- **Supplied records**
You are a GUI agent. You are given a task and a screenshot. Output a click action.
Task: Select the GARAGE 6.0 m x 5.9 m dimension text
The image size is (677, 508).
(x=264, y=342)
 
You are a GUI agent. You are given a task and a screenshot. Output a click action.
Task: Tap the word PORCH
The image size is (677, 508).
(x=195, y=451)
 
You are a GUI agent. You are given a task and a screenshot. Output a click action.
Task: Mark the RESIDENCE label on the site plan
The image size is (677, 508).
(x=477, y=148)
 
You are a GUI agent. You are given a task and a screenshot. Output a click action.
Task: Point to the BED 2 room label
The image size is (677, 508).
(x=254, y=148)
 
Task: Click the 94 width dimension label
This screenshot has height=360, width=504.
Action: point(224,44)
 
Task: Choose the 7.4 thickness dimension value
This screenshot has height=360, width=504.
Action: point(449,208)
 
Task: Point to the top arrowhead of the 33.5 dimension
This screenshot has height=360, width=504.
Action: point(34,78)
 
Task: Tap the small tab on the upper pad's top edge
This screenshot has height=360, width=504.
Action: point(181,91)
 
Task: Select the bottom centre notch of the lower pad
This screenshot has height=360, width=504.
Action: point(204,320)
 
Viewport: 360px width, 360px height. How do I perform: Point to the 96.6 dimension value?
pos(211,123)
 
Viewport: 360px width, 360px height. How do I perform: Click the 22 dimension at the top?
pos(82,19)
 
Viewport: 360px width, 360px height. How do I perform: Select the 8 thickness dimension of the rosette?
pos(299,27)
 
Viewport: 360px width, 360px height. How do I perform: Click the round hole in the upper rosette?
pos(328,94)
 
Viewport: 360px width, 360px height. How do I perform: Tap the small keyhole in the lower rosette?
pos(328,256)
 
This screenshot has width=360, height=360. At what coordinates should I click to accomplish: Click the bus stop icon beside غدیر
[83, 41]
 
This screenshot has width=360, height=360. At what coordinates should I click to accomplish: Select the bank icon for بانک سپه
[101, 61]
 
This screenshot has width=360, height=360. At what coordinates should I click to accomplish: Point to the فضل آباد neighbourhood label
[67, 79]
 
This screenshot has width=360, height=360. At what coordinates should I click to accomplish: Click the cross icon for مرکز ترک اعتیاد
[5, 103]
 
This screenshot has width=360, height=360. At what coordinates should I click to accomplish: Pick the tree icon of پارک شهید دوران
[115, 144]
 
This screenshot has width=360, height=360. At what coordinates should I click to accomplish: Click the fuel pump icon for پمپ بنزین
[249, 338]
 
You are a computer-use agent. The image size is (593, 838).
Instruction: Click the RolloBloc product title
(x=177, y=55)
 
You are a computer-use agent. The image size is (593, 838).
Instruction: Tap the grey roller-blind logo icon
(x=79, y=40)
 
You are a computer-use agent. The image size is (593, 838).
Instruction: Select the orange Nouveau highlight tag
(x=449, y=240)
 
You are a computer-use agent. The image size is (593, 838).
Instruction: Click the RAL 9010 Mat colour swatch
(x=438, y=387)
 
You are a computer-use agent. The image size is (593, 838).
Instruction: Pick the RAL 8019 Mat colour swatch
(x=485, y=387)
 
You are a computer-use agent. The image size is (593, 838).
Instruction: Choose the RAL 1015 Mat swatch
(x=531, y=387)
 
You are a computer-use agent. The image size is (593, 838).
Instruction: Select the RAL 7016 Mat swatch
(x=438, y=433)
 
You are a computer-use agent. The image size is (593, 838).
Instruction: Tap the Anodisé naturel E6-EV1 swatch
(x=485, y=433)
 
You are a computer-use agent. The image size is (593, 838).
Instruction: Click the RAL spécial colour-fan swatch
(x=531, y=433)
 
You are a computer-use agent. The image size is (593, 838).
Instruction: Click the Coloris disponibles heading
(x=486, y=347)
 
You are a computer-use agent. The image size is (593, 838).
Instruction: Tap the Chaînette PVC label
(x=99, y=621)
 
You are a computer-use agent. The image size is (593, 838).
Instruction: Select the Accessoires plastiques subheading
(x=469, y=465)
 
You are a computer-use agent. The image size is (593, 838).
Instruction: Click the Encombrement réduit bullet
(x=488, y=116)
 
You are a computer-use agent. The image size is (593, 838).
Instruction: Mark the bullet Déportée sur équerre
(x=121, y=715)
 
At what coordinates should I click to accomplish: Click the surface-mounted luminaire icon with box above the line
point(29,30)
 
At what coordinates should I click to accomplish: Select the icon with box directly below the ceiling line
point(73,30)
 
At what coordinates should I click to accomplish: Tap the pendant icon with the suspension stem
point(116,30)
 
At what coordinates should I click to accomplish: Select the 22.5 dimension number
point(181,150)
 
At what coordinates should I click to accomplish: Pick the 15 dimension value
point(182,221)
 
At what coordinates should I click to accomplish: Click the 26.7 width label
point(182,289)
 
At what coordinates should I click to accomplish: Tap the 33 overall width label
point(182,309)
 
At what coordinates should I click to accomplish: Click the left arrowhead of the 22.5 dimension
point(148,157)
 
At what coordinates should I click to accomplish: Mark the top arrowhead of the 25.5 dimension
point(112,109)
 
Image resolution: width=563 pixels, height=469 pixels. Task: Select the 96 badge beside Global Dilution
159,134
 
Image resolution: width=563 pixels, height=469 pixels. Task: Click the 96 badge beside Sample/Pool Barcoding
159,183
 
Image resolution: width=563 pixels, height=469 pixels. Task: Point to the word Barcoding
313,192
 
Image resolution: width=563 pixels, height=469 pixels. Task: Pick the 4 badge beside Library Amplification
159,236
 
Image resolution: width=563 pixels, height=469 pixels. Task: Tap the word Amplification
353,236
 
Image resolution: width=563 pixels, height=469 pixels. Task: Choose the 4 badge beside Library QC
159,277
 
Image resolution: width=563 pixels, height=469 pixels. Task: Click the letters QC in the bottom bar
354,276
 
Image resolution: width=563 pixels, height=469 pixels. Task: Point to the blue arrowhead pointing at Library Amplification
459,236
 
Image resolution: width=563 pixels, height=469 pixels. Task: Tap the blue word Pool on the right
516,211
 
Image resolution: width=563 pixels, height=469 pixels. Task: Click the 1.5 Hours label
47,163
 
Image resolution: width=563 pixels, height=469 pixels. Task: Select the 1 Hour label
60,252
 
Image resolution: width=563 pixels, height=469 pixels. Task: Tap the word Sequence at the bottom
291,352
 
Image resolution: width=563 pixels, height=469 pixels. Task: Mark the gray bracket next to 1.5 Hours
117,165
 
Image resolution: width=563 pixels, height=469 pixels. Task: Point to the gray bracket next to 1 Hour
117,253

- **Exercise description**
State how many lines in the records above contain the string "bottom". Reply with the number only.

- **Result**
3